The demise of the French was because of their incompetence, not a jinx or bad luck. The French team has aged, there was no fresh blood, and their stars acted like prima donnas.

Soccer is just a sport, and has no intrinsic political meaning, but I could not help being reminded of Jean Marie Le Pen, the right-wing French politician. The past dominance of the French and their so-called artistic soccer, was attributed to players of diverse ethnic backgrounds, including players from the Middle East and Africa. The French's distinctive tolerance of accepting whoever has ability made them the most powerful soccer team in the world.

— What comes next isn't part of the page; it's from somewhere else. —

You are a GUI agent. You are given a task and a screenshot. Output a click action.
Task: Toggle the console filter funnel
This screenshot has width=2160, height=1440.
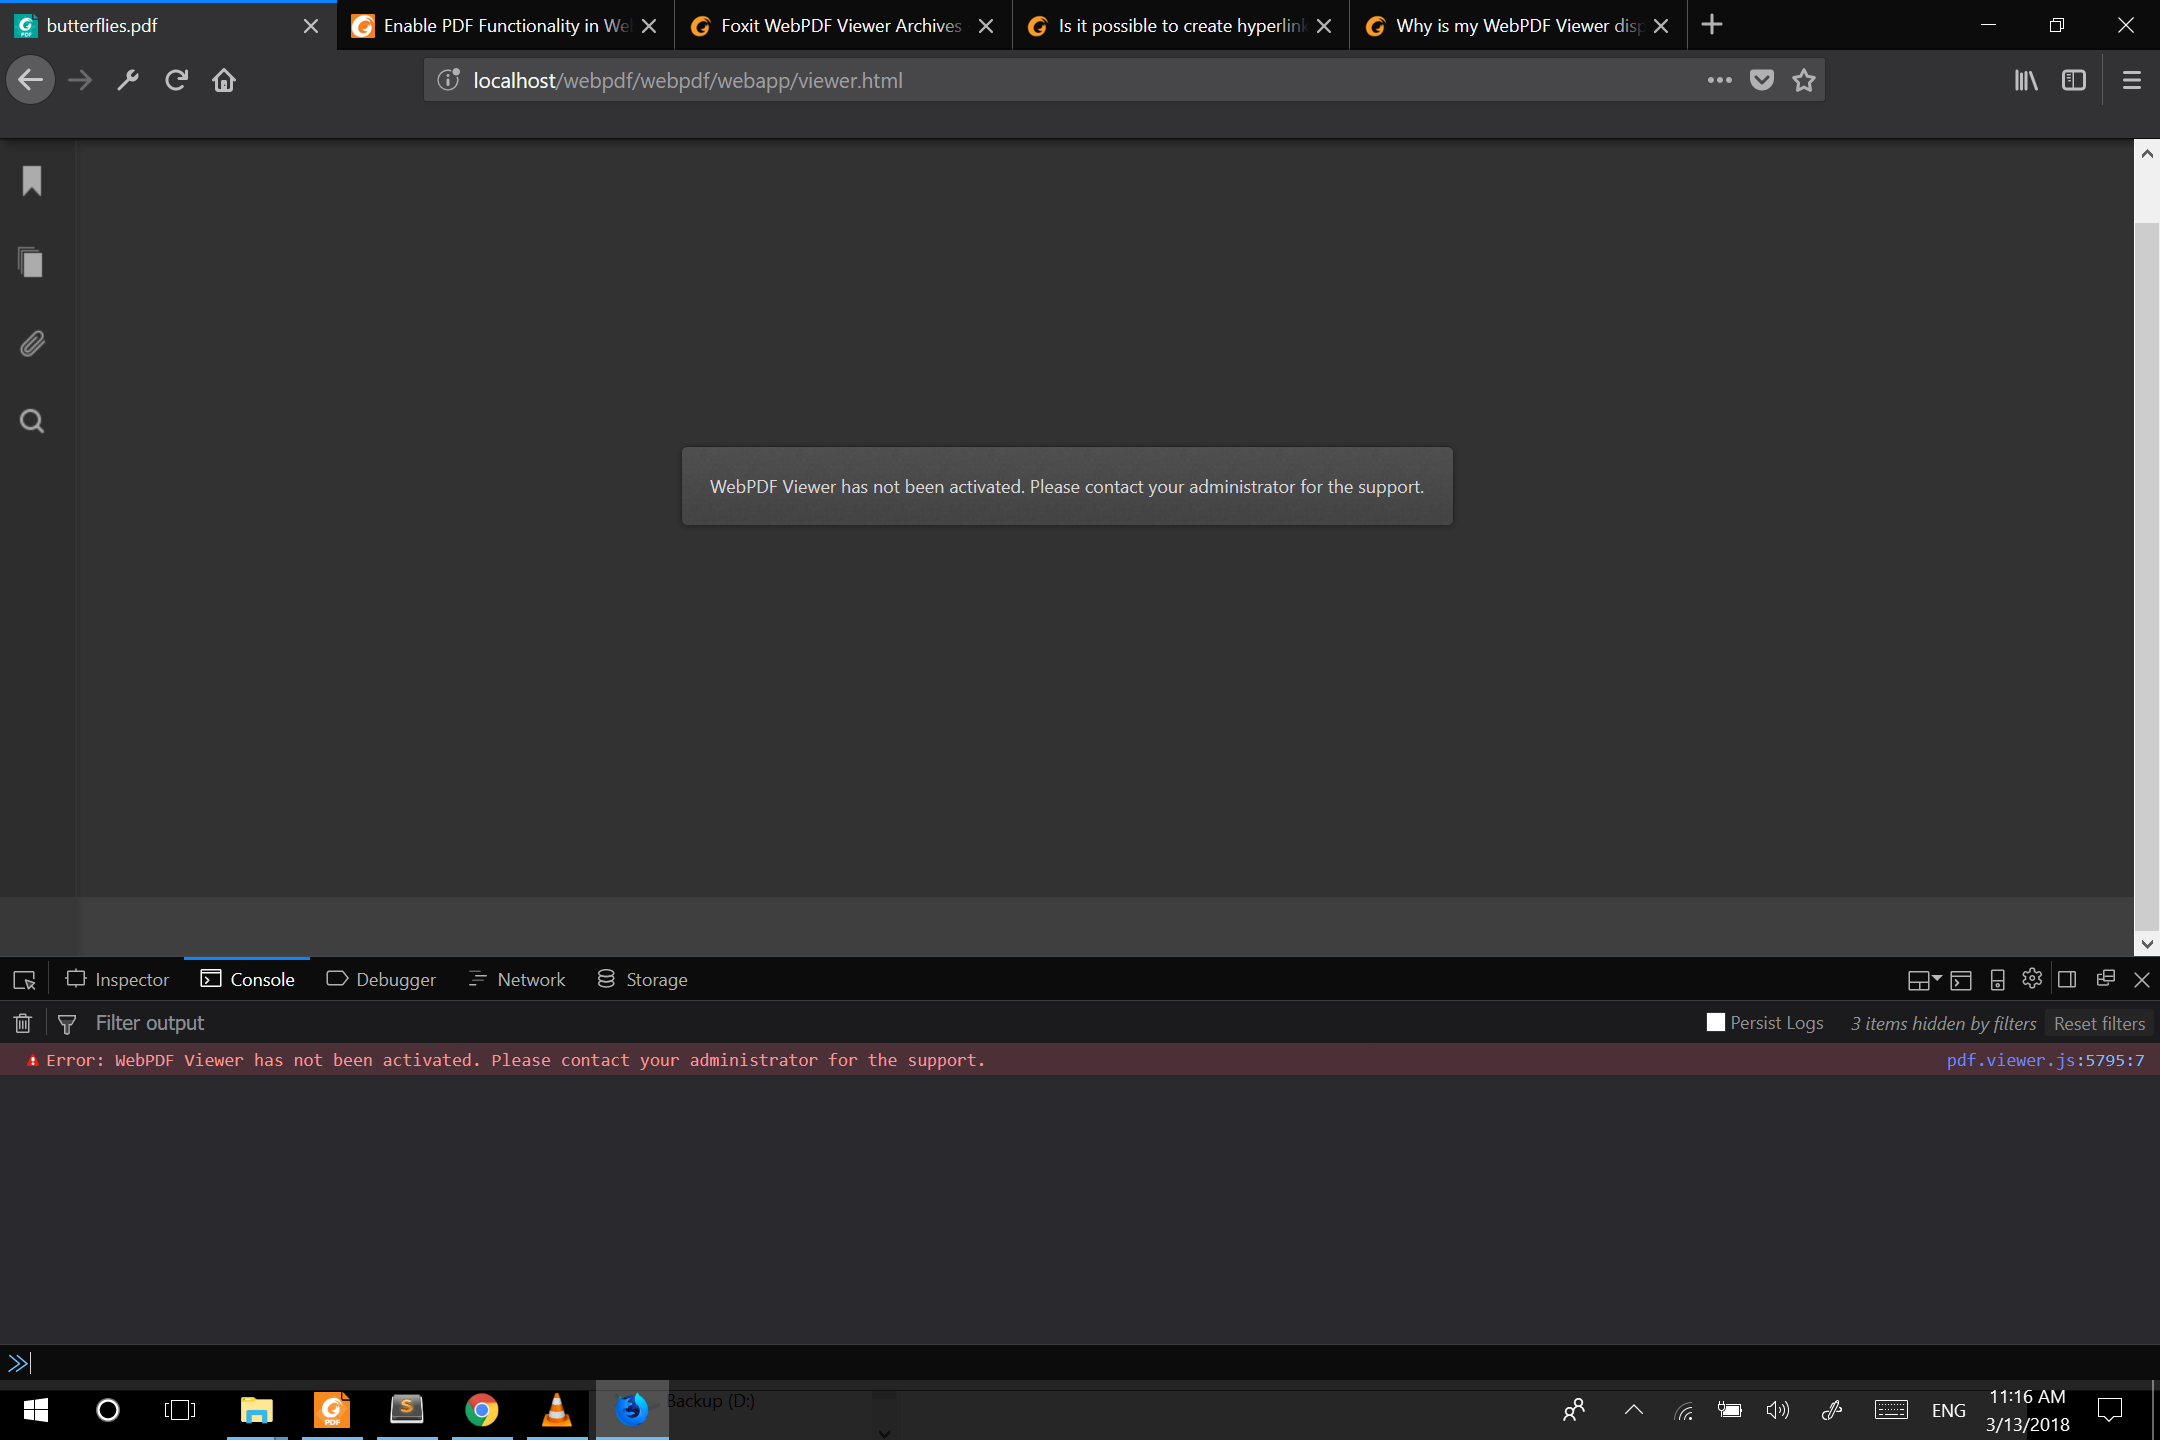(66, 1022)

This was a cause of discontent for the right-wing, racist Mr. Le Pen. "It is unreasonable to call a group of foreign players a French team," Mr. Le Pen once said. He also carped that immigrant athletes could not sing France's national anthem. Mr. Le Pen drew 18 percent of the votes in the recent presidential election in France.

Of course it would be far-fetched to interpret the French soccer team's defeat as a result of French society leaning to the right, but I feel tempted to see it that way in a corner of my mind. After all, how would Mr. Le Pen and his supporters feel about the French defeat?



The writer is a Berlin correspondent of the JoongAng Ilbo.